Pour améliorer les performances, et mieux gérer la mémoire, les développeurs doivent adopter une approche similaire à celle de la bibliothèque middleware Emscripten, utilisée pour développer des jeux web très performants en HTML5. Celle-ci convertit le code écrit en C ou C++ en JavaScript, ce qui lui permet de gérer la mémoire au sein de l'application elle-même. Un programme basé sur ce logiciel va pré- allouer le bloc mémoire du système. Le programmeur, décide à quel moment la mémoire n'est plus nécessaire, et Emscripten restitue cette mémoire inutilisée au pool de mémoire disponible en interne. Le moteur JavaScript ne procède à aucune récupération de la mémoire sur le programme et n'affecte pas ses performances. D'une manière générale, les programmes écrits avec cette technique tournent deux à quatre fois plus vite que les programmes JavaScript typiques et ne souffrent pas des baisses de performances occasionnelles que provoque le travail du Garbage Collector », a expliqué le développeur.

Des astuces permettant d'anticiper

Dans une autre présentation, Steve Shoulders, également spécialisé dans la performance du web chez Google, a exposé d'autres techniques de navigation qui permettent de rechercher les pages web avant même qu'elles ne soient demandées par l'utilisateur. Comme l'a expliqué l'ingénieur, le navigateur doit être capable d'anticiper la page suivante que l'utilisateur pourrait vouloir voir, avant même que celui-ci ne demande la page. « Vous ne savez pas où le visiteur voudra aller, mais il est possible de collecter quelques indices sur ses intentions » par rapport à ses demandes », a précisé Steve Shoulders, avant de livrer plusieurs techniques permettant d'exploiter l'idée.

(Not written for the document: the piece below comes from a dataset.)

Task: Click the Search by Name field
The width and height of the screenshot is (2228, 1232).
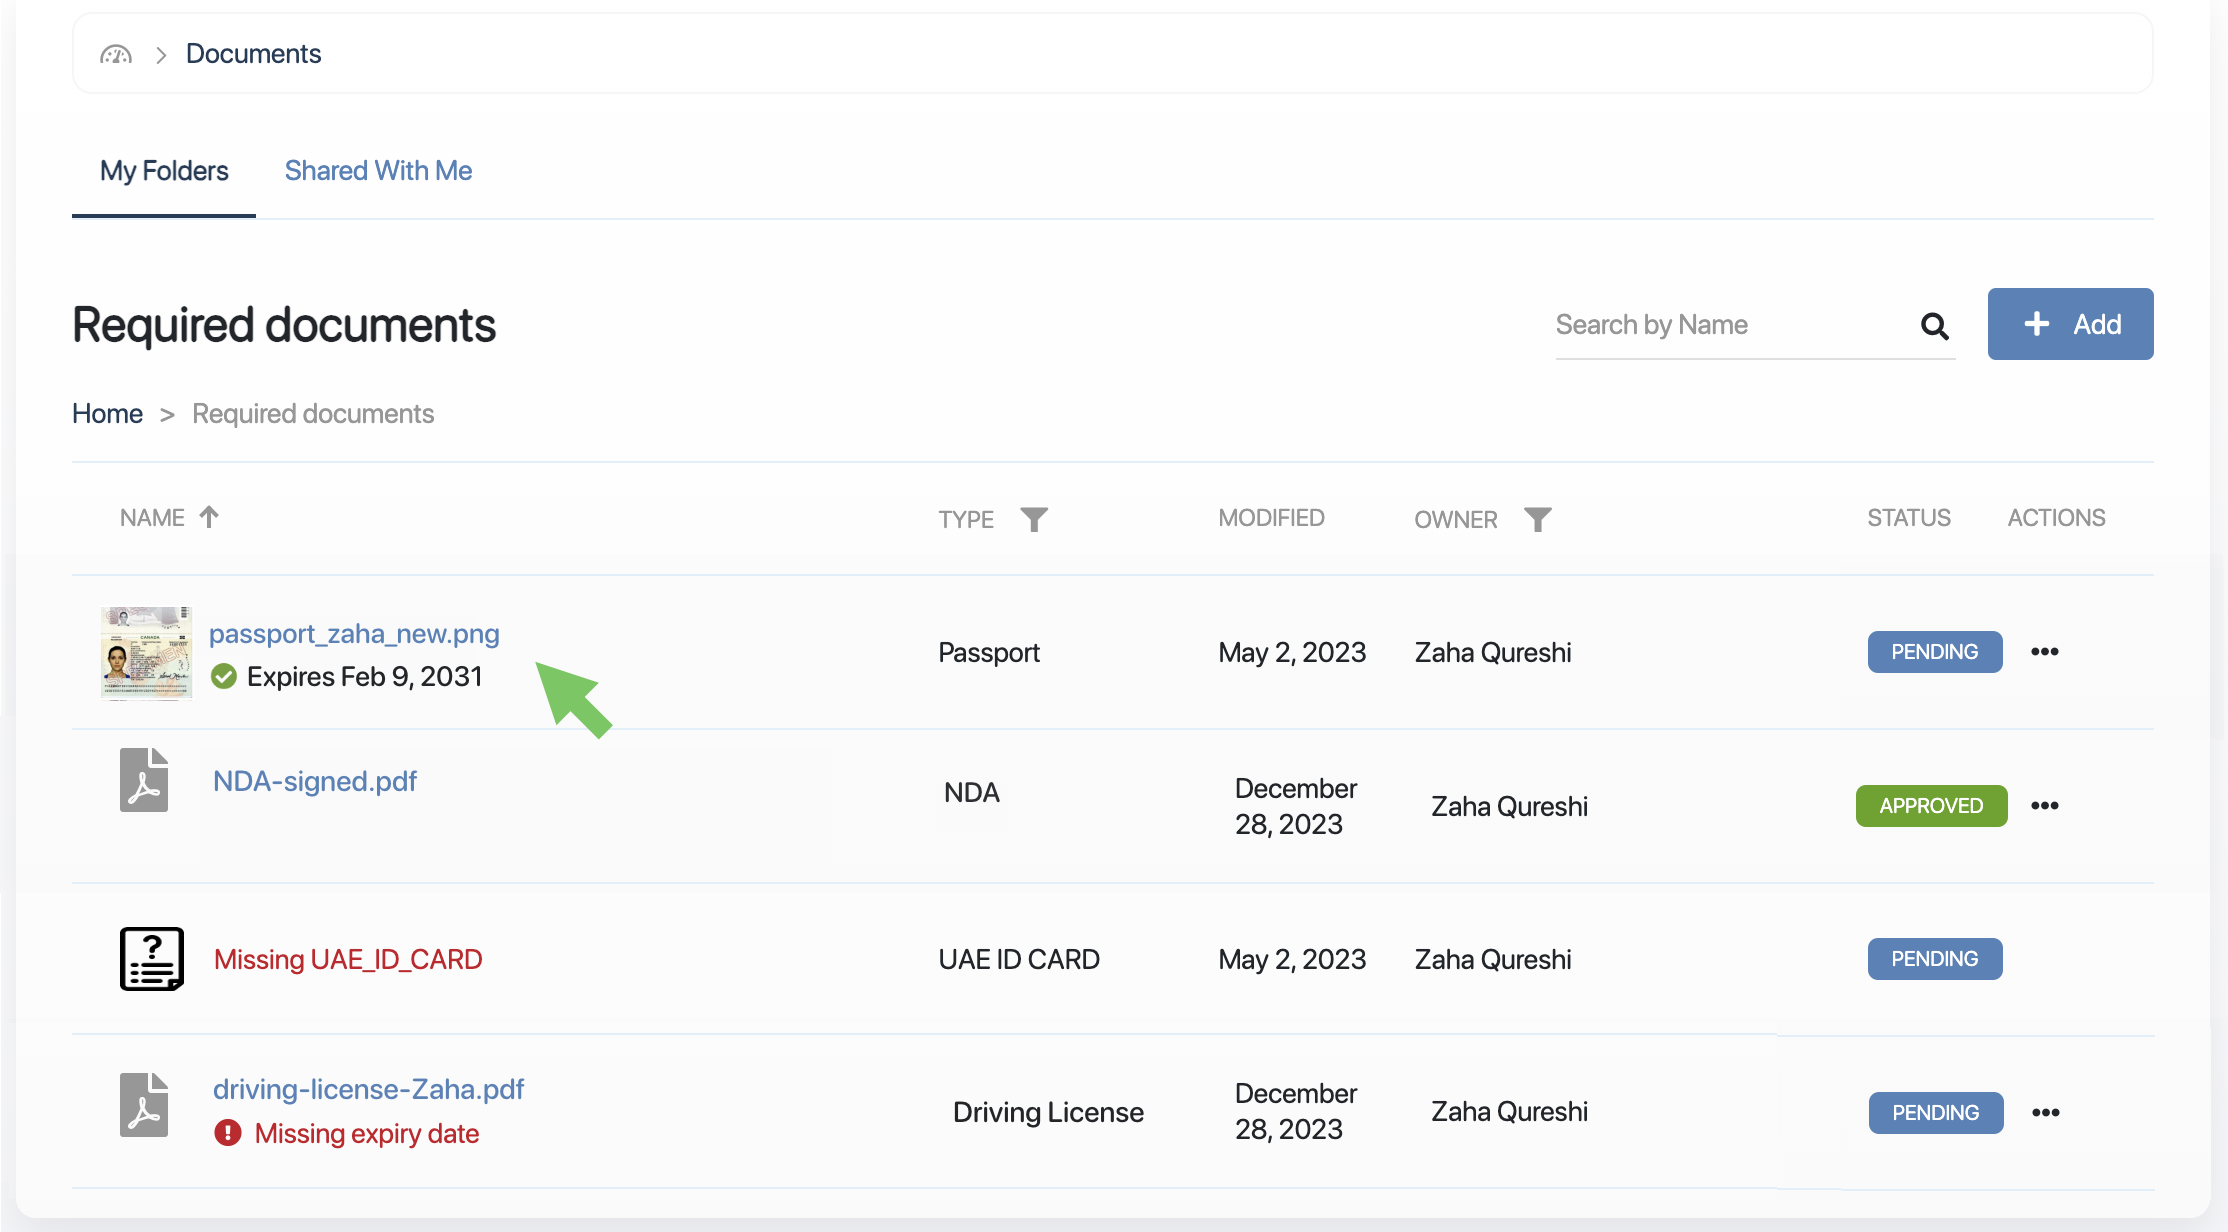Action: 1730,325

Les développeurs peuvent ajouter les balises HTML « dns-prefetch », « pre-fetch » et « pre-render » aux liens hypertextes d'une page. Une fois qu'une page est chargée, ces étiquettes peuvent indiquer au navigateur de récupérer une partie du contenu des pages qui sont liées à cette page d'origine, avant même que l'utilisateur n'en fasse la demande. La balise « dns-prefetch » indique au navigateur de rechercher le nom de domaine du lien de la page web. Le tag « pre-fetch » indique au navigateur de charger toute la page, et le tag « pre-render» demande au navigateur de construire la totalité de la page, comme s'il l'affichait dans un onglet caché. Ces trois balises, quand elles sont ajoutées, peuvent permettre de raccourcir le délai entre la demande d'une page web et son affichage. L'ingénieur recommande aux développeurs d'utiliser ces étiquettes à bon escient, car elles peuvent assécher la bande passante et le processeur. Mais dans de nombreuses situations, par exemple dans une page de connexion ou de résultats de recherche, la probabilité que l'utilisateur clique sur un des liens figurant sur la page est assez forte.

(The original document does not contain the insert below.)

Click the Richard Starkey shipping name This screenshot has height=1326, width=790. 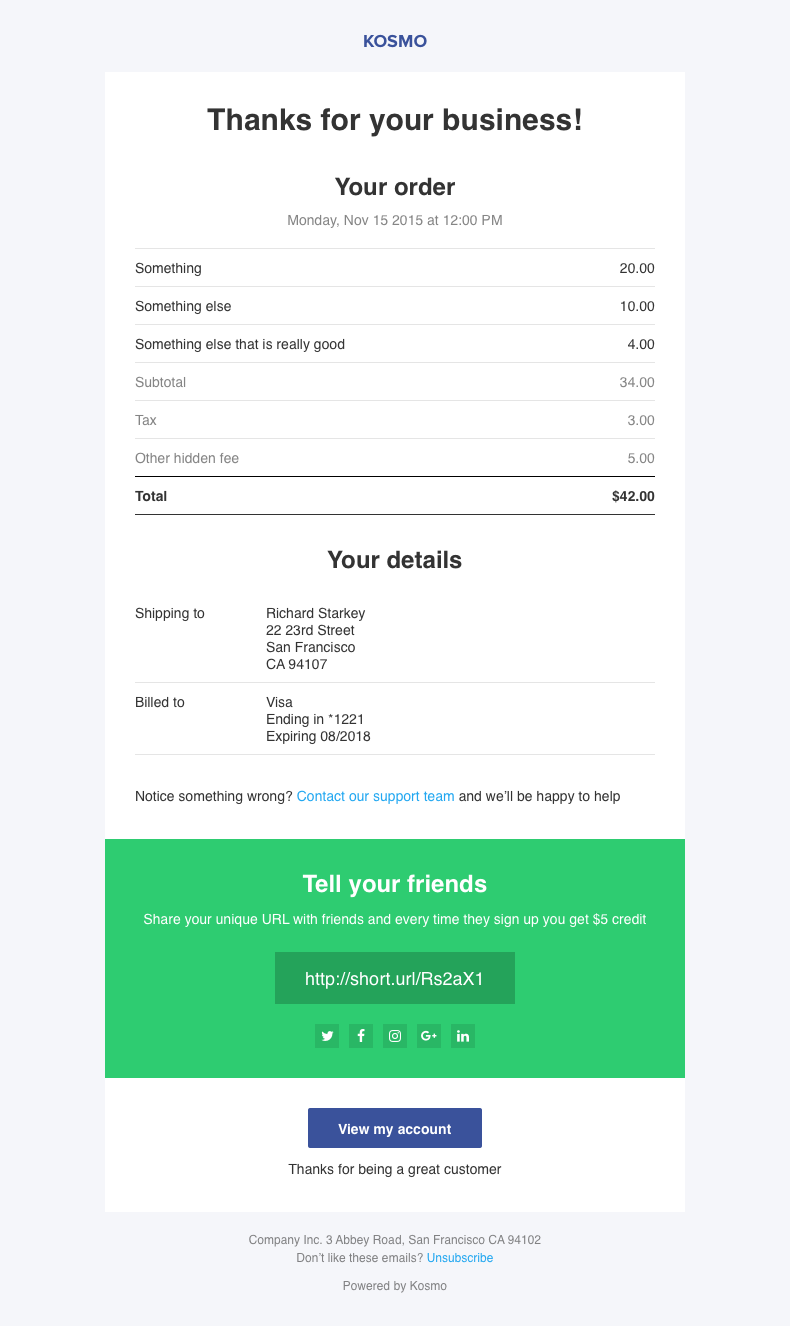pos(315,613)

La prise en charge de ces balises par les navigateurs est variable, mais la plupart des éditeurs semblent l'ajouter dans leurs mises à jour. Les navigateurs comportent eux-mêmes un certain nombre de processus pour accélérer la livraison de page, comme la résolution anticipée de DNS et la préconnexion TCP. La résolution anticipée de DNS permet au navigateur d'anticiper le nom de domaine du site qui sera consulté. Pour cela, il regarde les lettres que l'utilisateur commence à taper dans la barre de navigation. Il peut même aller chercher systématiquement les adresses IP des sites les plus visités par l'utilisateur. La préconnexion TCP anticipe sur l'action de l'utilisateur par des moyens similaires. Il « active en amont » les connexions à certains sites, en ouvrant les ports et en préparant le réglage de tous les protocoles au cas où », a déclaré Steve Shoulders.